Bakûr davasında mahkemeden Çayan Demirel kararı: Rapora rağmen 'cezai ehliyeti tam' dendi

Bakûr davasında mahkemeden Çayan Demirel kararı: Rapora rağmen 'cezai ehliyeti tam' dendi
Mahkeme, Ertuğrul Mavioğlu ve Çayan Demirel'e, Bakûr belgeseli davasında verilen cezanın gerekçeli kararını açıkladı. Bakûr için 'sözde belgesel' ifadesinin yer alığı kararda, yüzde 99 engelli raporu bulunan Demirel için 'cezai ehliyeti tam' dendi.

Artı Gerçek - Batman 2. Ağır Ceza Mahkemesi, Gazeteci Ertuğrul Mavioğlu ve yönetmen Çayan Demirel'e, yönetmenliğini yaptıkları “Bakûr” (Kuzey) belgeseli gerekçe gösterilerek açılan davada “basın yayın yoluyla terör örgütü propagandası yapmak” iddiasıyla verdiği 2 yıl 1’er ay hapis cezasının gerekçeli kararını açıkladı.
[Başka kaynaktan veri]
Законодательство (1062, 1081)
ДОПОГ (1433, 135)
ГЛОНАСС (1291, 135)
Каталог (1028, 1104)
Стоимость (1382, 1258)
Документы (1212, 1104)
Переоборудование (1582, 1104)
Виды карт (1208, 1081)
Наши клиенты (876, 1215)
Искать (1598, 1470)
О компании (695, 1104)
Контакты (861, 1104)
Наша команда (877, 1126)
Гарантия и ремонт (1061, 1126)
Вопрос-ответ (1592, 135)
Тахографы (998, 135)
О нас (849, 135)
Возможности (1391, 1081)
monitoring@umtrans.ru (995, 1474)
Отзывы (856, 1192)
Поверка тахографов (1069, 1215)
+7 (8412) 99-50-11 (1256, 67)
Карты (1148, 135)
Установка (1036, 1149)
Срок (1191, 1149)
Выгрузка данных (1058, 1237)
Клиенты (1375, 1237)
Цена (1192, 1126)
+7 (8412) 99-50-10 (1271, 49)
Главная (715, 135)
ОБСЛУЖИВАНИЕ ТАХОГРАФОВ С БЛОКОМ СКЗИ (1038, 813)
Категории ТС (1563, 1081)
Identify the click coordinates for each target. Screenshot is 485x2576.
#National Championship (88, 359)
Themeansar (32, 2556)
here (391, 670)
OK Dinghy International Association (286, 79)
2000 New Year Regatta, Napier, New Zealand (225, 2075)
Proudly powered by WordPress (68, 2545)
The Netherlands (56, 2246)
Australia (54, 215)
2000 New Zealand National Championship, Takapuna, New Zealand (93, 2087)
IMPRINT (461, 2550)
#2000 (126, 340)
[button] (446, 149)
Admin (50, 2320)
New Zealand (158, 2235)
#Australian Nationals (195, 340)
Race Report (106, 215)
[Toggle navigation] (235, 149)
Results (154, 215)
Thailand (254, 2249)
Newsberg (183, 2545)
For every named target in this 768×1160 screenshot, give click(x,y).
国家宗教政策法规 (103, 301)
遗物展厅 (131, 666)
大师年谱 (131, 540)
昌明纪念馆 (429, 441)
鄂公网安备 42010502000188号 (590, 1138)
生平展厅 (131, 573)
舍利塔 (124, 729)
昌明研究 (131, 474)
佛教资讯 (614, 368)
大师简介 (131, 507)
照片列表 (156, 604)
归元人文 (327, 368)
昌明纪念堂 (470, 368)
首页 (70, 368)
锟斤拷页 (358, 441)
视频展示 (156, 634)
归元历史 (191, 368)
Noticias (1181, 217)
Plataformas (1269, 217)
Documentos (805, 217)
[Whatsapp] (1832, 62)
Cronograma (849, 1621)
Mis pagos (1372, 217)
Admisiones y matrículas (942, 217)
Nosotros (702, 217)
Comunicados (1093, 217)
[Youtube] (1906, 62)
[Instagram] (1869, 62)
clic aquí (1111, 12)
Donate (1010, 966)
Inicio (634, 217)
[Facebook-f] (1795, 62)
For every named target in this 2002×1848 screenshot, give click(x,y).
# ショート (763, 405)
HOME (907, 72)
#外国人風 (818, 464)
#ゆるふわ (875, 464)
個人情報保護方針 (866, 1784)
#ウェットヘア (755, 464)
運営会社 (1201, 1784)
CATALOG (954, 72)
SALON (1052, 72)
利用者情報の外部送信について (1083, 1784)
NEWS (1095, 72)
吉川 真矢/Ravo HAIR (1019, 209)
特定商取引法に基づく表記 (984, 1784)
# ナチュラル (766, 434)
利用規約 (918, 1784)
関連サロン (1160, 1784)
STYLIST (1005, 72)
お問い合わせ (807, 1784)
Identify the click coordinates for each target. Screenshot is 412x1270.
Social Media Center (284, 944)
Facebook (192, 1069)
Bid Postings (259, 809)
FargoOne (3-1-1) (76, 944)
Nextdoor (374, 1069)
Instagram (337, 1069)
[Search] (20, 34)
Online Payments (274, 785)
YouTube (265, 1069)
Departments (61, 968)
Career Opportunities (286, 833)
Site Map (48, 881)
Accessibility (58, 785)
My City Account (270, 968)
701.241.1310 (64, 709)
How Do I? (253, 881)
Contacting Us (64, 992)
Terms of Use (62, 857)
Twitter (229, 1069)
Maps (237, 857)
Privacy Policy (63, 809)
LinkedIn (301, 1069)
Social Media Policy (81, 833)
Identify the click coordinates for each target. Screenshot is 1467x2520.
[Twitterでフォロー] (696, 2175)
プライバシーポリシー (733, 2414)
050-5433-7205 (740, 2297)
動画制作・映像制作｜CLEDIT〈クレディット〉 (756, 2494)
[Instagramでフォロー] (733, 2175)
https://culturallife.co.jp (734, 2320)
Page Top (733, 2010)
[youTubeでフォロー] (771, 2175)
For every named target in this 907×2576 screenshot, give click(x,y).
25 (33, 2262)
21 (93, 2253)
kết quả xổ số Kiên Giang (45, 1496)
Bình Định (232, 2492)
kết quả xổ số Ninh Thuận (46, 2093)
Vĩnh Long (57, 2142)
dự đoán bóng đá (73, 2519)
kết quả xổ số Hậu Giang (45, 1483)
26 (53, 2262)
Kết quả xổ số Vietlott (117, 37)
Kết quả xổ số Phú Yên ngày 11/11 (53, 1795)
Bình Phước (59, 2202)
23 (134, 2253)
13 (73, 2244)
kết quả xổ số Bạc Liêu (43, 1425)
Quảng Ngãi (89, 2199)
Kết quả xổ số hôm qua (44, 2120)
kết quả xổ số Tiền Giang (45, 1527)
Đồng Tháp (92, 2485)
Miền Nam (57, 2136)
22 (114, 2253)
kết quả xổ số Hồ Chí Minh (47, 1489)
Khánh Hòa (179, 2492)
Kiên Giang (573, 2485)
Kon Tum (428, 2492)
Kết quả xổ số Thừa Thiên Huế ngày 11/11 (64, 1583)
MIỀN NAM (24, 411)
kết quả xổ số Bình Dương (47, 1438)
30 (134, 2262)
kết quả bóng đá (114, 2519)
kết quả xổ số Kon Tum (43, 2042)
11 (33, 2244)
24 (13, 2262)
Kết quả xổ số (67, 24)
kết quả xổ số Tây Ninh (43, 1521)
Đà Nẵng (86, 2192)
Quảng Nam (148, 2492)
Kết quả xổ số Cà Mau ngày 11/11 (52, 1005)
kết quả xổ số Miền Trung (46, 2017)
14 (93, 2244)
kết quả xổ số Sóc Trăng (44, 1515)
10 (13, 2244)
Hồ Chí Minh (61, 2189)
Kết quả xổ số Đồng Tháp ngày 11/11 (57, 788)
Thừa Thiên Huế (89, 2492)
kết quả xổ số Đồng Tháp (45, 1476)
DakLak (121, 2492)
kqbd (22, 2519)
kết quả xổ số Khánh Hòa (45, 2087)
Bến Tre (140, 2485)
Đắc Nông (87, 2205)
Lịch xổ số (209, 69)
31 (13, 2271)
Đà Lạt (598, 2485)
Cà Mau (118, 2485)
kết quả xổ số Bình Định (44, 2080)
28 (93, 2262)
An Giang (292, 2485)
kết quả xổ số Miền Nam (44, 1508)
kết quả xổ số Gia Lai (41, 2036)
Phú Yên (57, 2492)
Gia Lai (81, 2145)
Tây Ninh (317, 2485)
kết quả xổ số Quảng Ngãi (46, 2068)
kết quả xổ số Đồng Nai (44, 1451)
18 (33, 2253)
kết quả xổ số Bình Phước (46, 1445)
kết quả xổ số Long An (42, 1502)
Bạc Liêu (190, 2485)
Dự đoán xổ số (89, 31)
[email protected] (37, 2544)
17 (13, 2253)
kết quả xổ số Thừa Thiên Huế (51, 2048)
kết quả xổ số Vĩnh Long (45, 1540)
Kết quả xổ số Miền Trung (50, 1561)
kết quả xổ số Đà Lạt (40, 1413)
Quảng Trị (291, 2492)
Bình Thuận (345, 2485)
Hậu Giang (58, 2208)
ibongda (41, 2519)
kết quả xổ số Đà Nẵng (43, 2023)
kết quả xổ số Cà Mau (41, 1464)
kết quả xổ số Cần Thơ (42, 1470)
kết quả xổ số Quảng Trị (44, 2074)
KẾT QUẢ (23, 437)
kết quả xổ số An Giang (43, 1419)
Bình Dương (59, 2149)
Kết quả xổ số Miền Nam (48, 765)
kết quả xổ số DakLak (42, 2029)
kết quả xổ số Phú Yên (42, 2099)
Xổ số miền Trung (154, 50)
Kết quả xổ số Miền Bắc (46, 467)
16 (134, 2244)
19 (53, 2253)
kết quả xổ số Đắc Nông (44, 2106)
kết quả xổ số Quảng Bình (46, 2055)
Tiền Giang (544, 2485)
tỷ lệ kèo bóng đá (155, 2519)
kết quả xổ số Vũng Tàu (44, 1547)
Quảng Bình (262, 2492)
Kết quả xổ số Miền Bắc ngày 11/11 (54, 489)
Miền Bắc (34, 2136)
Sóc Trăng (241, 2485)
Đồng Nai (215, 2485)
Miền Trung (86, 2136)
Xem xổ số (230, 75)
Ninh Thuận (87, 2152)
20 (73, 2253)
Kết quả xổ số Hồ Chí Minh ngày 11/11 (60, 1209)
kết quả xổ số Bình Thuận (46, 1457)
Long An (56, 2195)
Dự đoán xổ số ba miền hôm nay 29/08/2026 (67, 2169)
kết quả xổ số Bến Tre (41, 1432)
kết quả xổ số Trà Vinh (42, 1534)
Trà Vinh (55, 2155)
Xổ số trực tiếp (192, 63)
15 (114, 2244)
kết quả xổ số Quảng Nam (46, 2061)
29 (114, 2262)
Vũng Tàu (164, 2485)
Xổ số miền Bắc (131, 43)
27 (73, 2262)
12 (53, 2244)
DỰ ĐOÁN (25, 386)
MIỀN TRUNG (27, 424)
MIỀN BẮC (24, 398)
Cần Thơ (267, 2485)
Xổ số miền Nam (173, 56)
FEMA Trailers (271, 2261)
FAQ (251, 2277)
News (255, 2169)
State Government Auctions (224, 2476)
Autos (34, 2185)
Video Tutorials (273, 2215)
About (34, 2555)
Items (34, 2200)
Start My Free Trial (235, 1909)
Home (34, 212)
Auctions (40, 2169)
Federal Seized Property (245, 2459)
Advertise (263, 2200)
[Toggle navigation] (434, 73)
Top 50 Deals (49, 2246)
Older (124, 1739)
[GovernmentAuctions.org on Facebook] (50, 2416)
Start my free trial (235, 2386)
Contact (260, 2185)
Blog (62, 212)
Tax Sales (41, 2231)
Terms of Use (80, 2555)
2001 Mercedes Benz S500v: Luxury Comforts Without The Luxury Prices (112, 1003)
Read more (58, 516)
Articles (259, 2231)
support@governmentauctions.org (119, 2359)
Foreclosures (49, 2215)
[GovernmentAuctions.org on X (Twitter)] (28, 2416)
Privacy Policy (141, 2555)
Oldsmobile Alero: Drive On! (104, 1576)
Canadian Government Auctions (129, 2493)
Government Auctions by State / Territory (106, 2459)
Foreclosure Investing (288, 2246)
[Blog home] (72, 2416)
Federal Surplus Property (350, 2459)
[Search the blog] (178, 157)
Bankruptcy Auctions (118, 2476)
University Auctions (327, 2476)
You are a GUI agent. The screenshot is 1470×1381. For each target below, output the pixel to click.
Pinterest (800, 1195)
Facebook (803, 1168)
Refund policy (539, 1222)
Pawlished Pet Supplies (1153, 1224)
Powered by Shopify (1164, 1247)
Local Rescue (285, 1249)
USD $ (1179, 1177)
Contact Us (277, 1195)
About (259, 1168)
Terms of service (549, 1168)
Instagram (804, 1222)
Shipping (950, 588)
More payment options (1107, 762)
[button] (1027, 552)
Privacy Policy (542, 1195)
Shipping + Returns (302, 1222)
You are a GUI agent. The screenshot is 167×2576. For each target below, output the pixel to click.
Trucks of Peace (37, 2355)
BELGESELİN İÇERİĞİNDEKİ GÖRÜNTÜLER SUÇ UNSURU SAYILDI

Medya ve Hukuk Çalışmaları Derneği’nde (MLSA) yer alan habere göre, mahkeme gerekçeli kararında, yüzde 99 engelli raporlu ve başka birinin bakımına ihtiyacı olan Çayan Demirel’in cezai ehliyetinin tam olduğunu ve bu konuda yapılan itirazlara itibar edilmeyeceğini savundu.

Mahkeme gerekçeli kararının birçok yerinde Bakûr belgeseli için “sözde belgesel film” ifadesini kullanılırken, Kültür ve Turizm Bakanlığı Telif Hakları Genel Müdürlüğü tarafından kayıt tescil ve eser işletme belgesinin olmadığı belirtilerek belgeselin içeriğindeki görüntüler, konuşmalar ve yazılar suç unsuru olarak gösterildi.

Kararda, Mavioğlu ve Demirel ile avukatlarının belgesel gösteriminin ifade özgürlüğü kapsamında olduğu, görüntülerin örgütün geri çekilme ve barış sürecinde çekildiği, filmin cebir ve şiddete yönlendirmediğine dair savunmalarına “suçtan kurtulmaya yönelik” olduğu gerekçesiyle itibar edilmediği belirtildi.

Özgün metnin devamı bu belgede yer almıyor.